Project Summary: There are currently no approved vaccines for Group A Streptococcus (GAS). GAS is a widespread pediatric problem causing an estimated 616 million cases of strep throat each year worldwide. Untreated strep throat can lead to serious autoimmune sequelae such as rheumatic heart disease (RHD) which inadvertently develops out of molecular mimicry from the host immune response to GAS infection. RHD results from damaged heart valves, claiming the lives of 288,000 people each year worldwide, per the World Health Organization. Therefore there is a critical need for a GAS vaccine. We had first studied why some children get recurrent strep throat by studying the tonsillar germinal center response in children who had undergone tonsillectomy for either recurrent strep tonsillitis or non-recurrent tonsillitis. Tonsils are the lymphoid tissue which likely mount the first adaptive immune response to GAS. We observed that children with recurrent strep throat had a deficit in circulating antibodies against a critical GAS virulence factor streptococcus pyrogenic exotoxin A (SpeA). This was an interesting finding as there has been a long clinical association demonstrating the protective nature of SpeA antibodies against the development of GAS toxic shock syndrome. SpeA is a superantigen which is necessary to establish infection in a humanized mouse model. We discovered that SpeA induced CD4+ T cells with the capacity to kill instead of help B cells within germinal centers. We named these cells “killer T follicular helper (Tfh)” cells. We found that children with recurrent strep throat had more SpeA induced “killer Tfh” cells and significantly smaller germinal centers, likely explaining their propensity for recurrent strep infections. We hypothesize that an SpeA toxoid vaccination will protect against GAS pharyngitis or tonsillitis by limiting the development of SpeA-induced “killer Tfh” cells and allowing for the development of GAS-specific germinal center responses to quickly clear a GAS tonsillar infection.
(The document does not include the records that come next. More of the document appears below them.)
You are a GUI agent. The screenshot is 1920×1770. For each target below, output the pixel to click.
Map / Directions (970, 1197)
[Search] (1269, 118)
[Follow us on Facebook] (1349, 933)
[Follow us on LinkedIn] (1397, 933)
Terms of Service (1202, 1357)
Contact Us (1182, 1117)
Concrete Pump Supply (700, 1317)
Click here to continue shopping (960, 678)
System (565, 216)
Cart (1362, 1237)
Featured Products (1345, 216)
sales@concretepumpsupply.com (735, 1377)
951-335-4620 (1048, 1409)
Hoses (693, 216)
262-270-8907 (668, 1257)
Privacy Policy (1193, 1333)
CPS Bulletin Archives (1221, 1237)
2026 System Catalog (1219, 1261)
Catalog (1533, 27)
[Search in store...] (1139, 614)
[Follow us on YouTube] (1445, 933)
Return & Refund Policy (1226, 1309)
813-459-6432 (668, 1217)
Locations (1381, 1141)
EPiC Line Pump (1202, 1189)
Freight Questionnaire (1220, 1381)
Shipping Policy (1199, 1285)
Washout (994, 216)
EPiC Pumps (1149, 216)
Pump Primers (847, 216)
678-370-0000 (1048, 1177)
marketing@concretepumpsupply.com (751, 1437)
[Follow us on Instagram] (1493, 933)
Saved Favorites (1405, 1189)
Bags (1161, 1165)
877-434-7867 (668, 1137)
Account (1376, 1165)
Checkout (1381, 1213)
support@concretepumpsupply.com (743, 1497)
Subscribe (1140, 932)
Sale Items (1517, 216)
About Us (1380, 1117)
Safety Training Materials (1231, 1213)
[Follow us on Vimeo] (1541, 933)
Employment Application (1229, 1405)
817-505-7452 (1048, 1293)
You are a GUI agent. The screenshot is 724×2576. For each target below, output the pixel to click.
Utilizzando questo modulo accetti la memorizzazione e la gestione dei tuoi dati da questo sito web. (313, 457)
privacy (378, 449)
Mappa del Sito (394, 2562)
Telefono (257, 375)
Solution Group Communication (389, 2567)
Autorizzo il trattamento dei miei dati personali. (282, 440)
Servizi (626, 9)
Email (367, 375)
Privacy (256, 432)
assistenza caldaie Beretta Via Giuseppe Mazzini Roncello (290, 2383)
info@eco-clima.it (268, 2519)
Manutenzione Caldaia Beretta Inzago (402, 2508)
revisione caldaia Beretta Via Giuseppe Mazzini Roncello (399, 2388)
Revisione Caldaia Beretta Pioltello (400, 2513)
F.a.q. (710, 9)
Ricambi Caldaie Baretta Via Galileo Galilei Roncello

This proposal focuses on evaluating whether an SpeA toxoid vaccine will prevent GAS tonsillitis and pharyngitis in a non- human primate model and understanding the impact of SpeA toxoid vaccination in altering the GAS germinal center response. The long term objective is to demonstrate the utility of GAS toxoid vaccinations in preventing disease.

项目概要： 目前还没有批准的 A 组链球菌 (GAS) 疫苗。 GAS是一种广泛存在的 据估计，全世界每年有 6.16 亿例链球菌性咽喉炎病例由儿科问题引起。未经治疗的链球菌 喉咙可能会导致严重的自身免疫性后遗症，例如风湿性心脏病（RHD）。 源自宿主对 GAS 感染的免疫反应的分子模拟。 RHD 因损坏而导致 据世界卫生组织统计，心脏瓣膜每年夺走全球 288,000 人的生命。 因此，迫切需要 GAS 疫苗。 我们首先通过研究扁桃体生发中心来研究为什么有些孩子会复发链球菌性咽喉炎 因复发性或非复发性链球菌扁桃体炎而接受扁桃体切除术的儿童的反应 扁桃体炎。扁桃体是淋巴组织，可能对 GAS 产生第一个适应性免疫反应。我们 观察到患有复发性链球菌性咽喉炎的儿童体内针对关键 GAS 的循环抗体存在缺陷 毒力因子链球菌致热性外毒素 A (SpeA)。这是一个有趣的发现，因为有一个 长期临床关联证明 SpeA 抗体对 GAS 发展具有保护作用 中毒性休克综合症。 SpeA 是一种超抗原，是在人源化小鼠中建立感染所必需的 模型。我们发现 SpeA 诱导 CD4+ T 细胞具有杀死而不是帮助体内 B 细胞的能力 生发中心。我们将这些细胞命名为“滤泡辅助杀伤性 T (Tfh)”细胞。我们发现患有反复发作的孩子 链球菌性咽喉炎有更多的 SpeA 诱导的“杀伤性 Tfh”细胞和显着更小的生发中心，这可能解释 他们反复感染链球菌的倾向。我们假设 SpeA 类毒素疫苗接种可以预防 通过限制 SpeA 诱导的“杀伤性 Tfh”细胞的发育并允许 发展 GAS 特异性生发中心反应，以快速清除 GAS 扁桃体感染。这个提议 重点评估 SpeA 类毒素疫苗是否能预防非 GAS 扁桃体炎和咽炎 人类灵长类动物模型并了解 SpeA 类毒素疫苗接种对改变 GAS 生发的影响 中心回应。长期目标是证明 GAS 类毒素疫苗接种在预防 疾病。